Dan kalau ada roti yang tersisa maka ia meremahkan roti-roti itu untuk keesokan harinya ia memanggil merpati-merpati liar yang berterbangan secara bergerombol dan diberikan kepada mereka. Sering dia disebut si Bird Man karena kepeduliannya terhadap burung-burung itu. Kuperhatikan adegan itu seperti seorang Mujahidin tanpa senjata dengan pakaian sorban serta brewok sedada sedang memberi makan merpati-merpati. Demikianlah budi baik itu dilakukan Sakhi selama bertahun-tahun dengan tulus ikhlas.
+++
Crystal Ball sungguh mengusik rasa keingintahuanku. Kubayangkan si Crystal Ball adalah seorang pesakitan mental yang mencoba bertahan hidup. Ia selalu berkata dan mengulangi pernyataannya, " somebody gonna kill me." Dan entah siapa yang akan membunuhnya aku juga tak tahu.

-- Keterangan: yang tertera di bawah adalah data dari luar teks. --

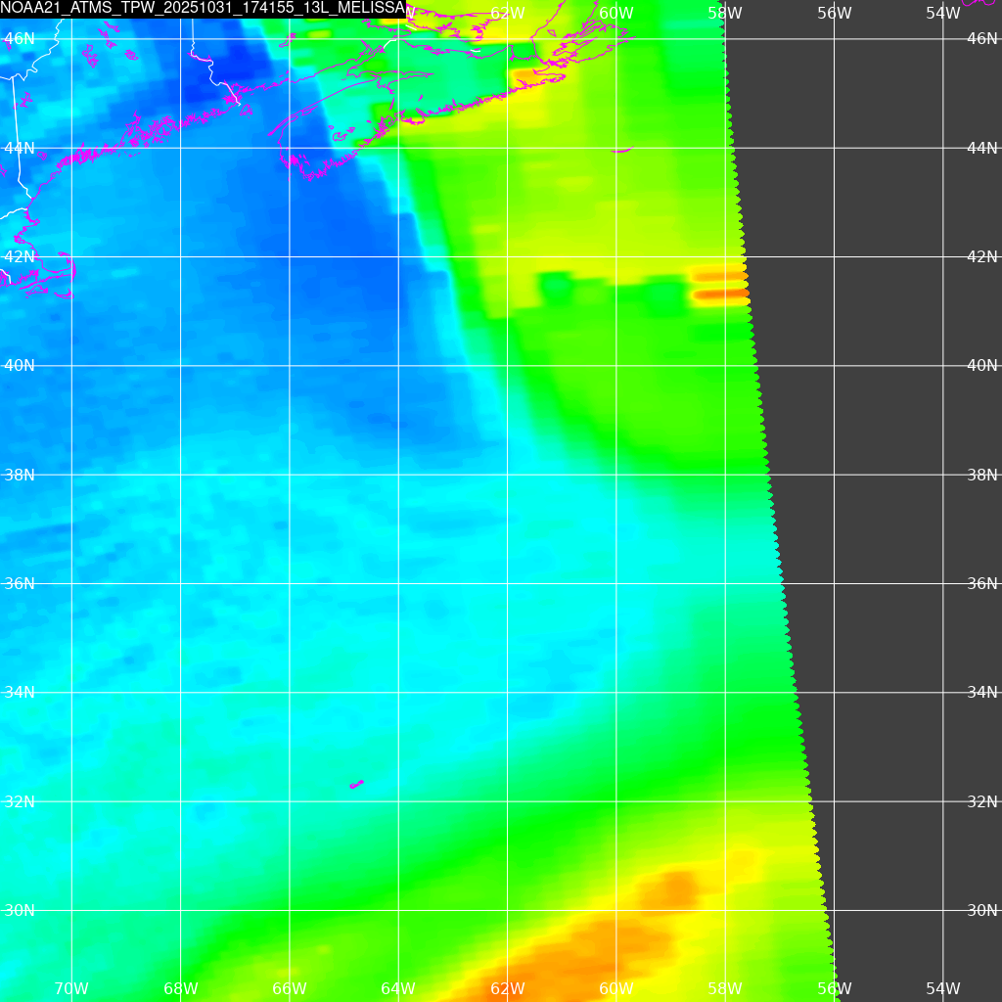1002x1002 pixels.
Task: Click the Bermuda island outline near 32N
Action: [x=356, y=784]
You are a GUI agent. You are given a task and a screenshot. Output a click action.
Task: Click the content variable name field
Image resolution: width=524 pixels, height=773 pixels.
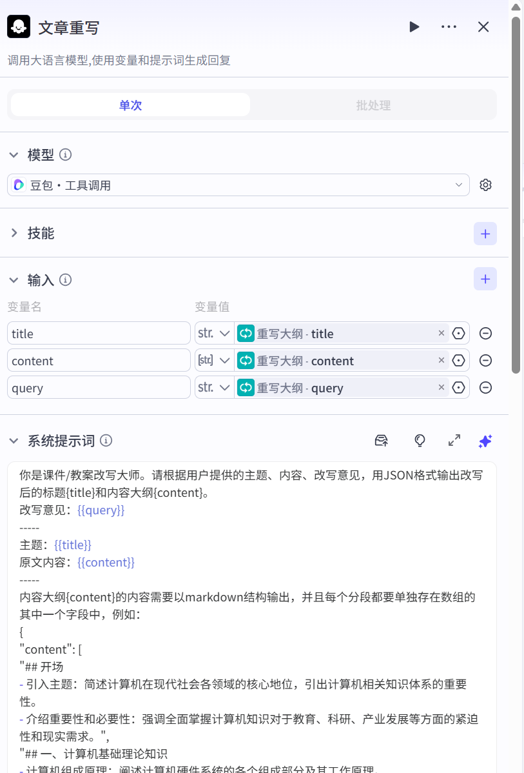point(99,361)
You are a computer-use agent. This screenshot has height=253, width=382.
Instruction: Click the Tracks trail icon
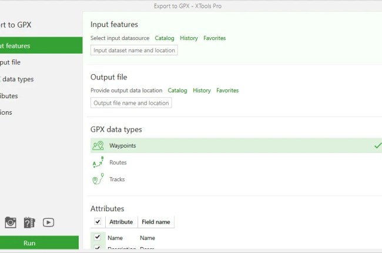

Pada suatu hari kulihat di seberang jalan di depan hotel si Crystal Ball sedang marah-marah dengan petugas Doorman dan manager hotel. Tak lama polisi datang. Beberapa hari kemudian ketika aku bertemu dengannya ia menceritakan bahwa ia dituduh meludahi pegawai hotel. Sedangkan dia beralasan saking antusiasnya dia berargumen ludah muncrat dari mulutnya. Sejak kejadian itu ia mendapatkan notice dari polisi tak boleh mendekati hotel tersebut. Dalam komunitas Dupont Circle dia dipandang sebagai seorang relawan sosial sekaligus  "trouble maker". Sungguh sangat absurd.